Such being the case, sewing machines capable of embroidery sewing
detect the type of embroidery frame attached to the carriage in
order to check whether or not an embroidery frame having smaller
embroidery area compared to the size of the intended embroidery
pattern has been attached by mistake.
For example, the embroidery frame carrier unit disclosed in patent
document 1 (JP 2002-52283 A page 5 to 7, FIGS. 10 and 14) is
configured so that three detection switches are disposed in the
carriage of the frame carrier unit in a single longitudinal row,
while three switch activators corresponding to the three detection
switches are provided in a connection portion of the embroidery
frame so as to be associated with the three detection switches.
When the connecting portion of the embroidery frame is slid into
attachment with the carriage by sliding the embroidery frame from
the front to the rear direction, the type of embroidery frame
attached to the carriage is detected based on whether each of the
three detection switches are activated or not depending upon the
presence/absence of the switch activators.
Since the embroidery frame carrier unit described in patent
document 1 is merely provided with three detection switches in the
carriage, the combinations of ON signals and OFF signals delivered
from the three detection switches only allow detection of maximum
of eight types of embroidery frames.
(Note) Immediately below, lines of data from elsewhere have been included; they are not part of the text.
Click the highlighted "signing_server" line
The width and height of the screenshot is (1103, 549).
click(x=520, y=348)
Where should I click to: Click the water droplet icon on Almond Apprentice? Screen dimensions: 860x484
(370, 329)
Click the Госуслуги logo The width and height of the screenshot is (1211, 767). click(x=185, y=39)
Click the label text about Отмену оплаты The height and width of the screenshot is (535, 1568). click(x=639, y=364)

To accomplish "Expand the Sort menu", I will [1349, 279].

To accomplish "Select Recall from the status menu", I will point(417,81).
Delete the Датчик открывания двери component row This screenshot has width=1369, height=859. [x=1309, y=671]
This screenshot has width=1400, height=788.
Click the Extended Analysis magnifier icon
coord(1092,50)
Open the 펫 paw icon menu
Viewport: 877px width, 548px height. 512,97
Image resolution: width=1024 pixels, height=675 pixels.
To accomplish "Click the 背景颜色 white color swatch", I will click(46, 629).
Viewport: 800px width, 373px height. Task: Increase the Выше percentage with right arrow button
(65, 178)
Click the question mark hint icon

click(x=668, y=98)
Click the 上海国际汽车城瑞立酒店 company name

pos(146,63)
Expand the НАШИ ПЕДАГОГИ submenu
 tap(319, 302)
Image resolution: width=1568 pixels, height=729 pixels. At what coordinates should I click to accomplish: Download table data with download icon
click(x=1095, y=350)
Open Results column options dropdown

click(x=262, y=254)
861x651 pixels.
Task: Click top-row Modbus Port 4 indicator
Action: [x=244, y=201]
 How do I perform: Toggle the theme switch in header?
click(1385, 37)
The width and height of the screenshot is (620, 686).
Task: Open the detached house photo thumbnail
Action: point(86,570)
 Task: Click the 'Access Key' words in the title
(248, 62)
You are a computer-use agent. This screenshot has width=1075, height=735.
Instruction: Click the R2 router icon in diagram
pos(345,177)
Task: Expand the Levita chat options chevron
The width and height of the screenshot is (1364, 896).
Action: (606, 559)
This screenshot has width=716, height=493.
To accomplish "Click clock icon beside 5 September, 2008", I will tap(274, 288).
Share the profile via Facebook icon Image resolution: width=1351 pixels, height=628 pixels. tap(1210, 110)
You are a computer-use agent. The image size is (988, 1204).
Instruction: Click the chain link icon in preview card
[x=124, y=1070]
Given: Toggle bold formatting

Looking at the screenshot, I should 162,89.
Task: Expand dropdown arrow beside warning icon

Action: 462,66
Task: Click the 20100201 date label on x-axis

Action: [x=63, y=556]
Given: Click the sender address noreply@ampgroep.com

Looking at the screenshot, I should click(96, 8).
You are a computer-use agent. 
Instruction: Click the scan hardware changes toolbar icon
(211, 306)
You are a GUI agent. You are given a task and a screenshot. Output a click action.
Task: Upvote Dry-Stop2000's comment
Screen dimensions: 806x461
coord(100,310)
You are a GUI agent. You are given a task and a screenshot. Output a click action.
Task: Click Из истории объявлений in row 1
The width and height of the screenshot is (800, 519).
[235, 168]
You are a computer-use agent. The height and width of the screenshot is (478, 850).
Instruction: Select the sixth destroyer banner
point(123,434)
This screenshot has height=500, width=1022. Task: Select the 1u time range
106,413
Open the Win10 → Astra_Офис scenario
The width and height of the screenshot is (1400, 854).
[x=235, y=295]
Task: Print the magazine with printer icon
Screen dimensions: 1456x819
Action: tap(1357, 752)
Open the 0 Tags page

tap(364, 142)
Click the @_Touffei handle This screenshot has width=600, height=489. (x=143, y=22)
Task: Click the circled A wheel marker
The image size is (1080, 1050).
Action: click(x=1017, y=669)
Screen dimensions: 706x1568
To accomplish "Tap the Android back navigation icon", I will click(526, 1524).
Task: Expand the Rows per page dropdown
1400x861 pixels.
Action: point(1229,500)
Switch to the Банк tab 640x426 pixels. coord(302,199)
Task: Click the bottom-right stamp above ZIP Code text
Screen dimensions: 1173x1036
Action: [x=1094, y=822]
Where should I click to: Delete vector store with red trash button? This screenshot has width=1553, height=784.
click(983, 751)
Moreover, dedicated switch
activators for each type of embroidery frame must be disposed to
each embroidery frame, thus disallowing the use of embroidery
frames without switch activators. Furthermore, in addition to
disposing plurality of detection switches to the carriage, and
increased complexity in wiring interconnects for signal
transmission that connect to each detection switches to the movable
carriage, input ports for a CPU constituting a control unit need to
be prepared as many as the number of detection switches, thereby
leading to problems such as cost increase in the control unit.
SUMMARY
An object of the present disclosure is to provide a sewing machine
capable of embroidery sewing that allows easy and quick
identification of increased variations of embroidery frame types
without having to make any modifications to the embroidery
frame.
A sewing machine capable of embroidery sewing of the present
disclosure includes a carriage connected attachably/detachably to
an embroidery frame holding a workpiece cloth; an embroidery frame
drive mechanism that drives the carriage independently in an
X-direction and a Y-direction perpendicular to each other
respectively; an imaging unit that shoots the embroidery frame and
that outputs image data thereof; and a calculating unit that
calculates at least an X-directional size and a Y-directional size
of the embroidery frame based on the image data of the embroidery
frame.
When the embroidery frame holding the workpiece cloth is shot by
the imaging unit when in attachment with the carriage, at least the
X- and Y-directional sizes of the embroidery frame are calculated
based on the image data shot by the imaging unit. As a result, the
type of embroidery frame is specified by the calculated X- and
Y-directional sizes. That is, the type of embroidery frame can be
specified easily and quickly by calculating at least the X- and
Y-directional sizes of the embroidery frame based on the image data
obtained by shooting the embroidery frame. Thus, there is no need
for any modification whatsoever such as providing the embroidery
frame with switch activators, thereby allowing low cost
manufacturing of the embroidery frame and moreover, eliminating the
need for mounting and wiring electrical parts such as detection
switches.
BRIEF DESCRIPTION OF THE DRAWINGS
Other objects, features and advantages of the present disclosure
will become clear upon reviewing the following description of the
illustrative aspects with reference to the accompanying drawings,
in which,
FIG. 1 illustrates a sewing machine capable of embroidery sewing in
accordance with an illustrative aspect of the present disclosure
showing a front view of the sewing machine in its entirety;
FIG. 2 is a block diagram of a control system of the sewing
machine;
FIG. 3 is a chart describing an embroidery frame information memory
content;
FIG. 4 is a flowchart of an embroidery frame identification
control;
FIG. 5 illustrates image data obtained;
FIG. 6 illustrates calculated outlines of an embroidery frame;
FIG. 7 illustrates a calculated innermost outline of the embroidery
frame;
FIG. 8 illustrates a calculated planar outline; and
FIG. 9 illustrates an outline of an embroidery frame with corrected
height.
DETAILED DESCRIPTION
One embodiment of the present disclosure will be described with
reference to the drawings. In a sewing machine M capable of
embroidery sewing, embroidery pattern sewing is enabled upon
attachment of a later described embroidery frame drive mechanism
15. As shown in FIG. 1, the sewing machine M includes a bed 1, a
pillar 2 standing on the right end of the bed 1, and an arm 3
extending leftward from the upper end of the pillar 2 so as to
confront the bed 1.
The bed 1 includes a feed dog vertically moving mechanism (not
shown) that vertically moves a feed dog (not shown); a feed dog
longitudinally moving mechanism (not shown) that longitudinally
moves the feed dog; a loop-taker (a horizontal rotary shuttle for
example) not shown that contain a bobbin and operating in
cooperation with the sewing needle 6.
The head 4 of the arm 3 includes a needle bar drive mechanism (not
shown) that vertically moves the needle bar 5; a needle bar swing
mechanism (not shown) that swings the needle bar 5 in a direction
perpendicular to a cloth feed direction; a presser bar (not shown)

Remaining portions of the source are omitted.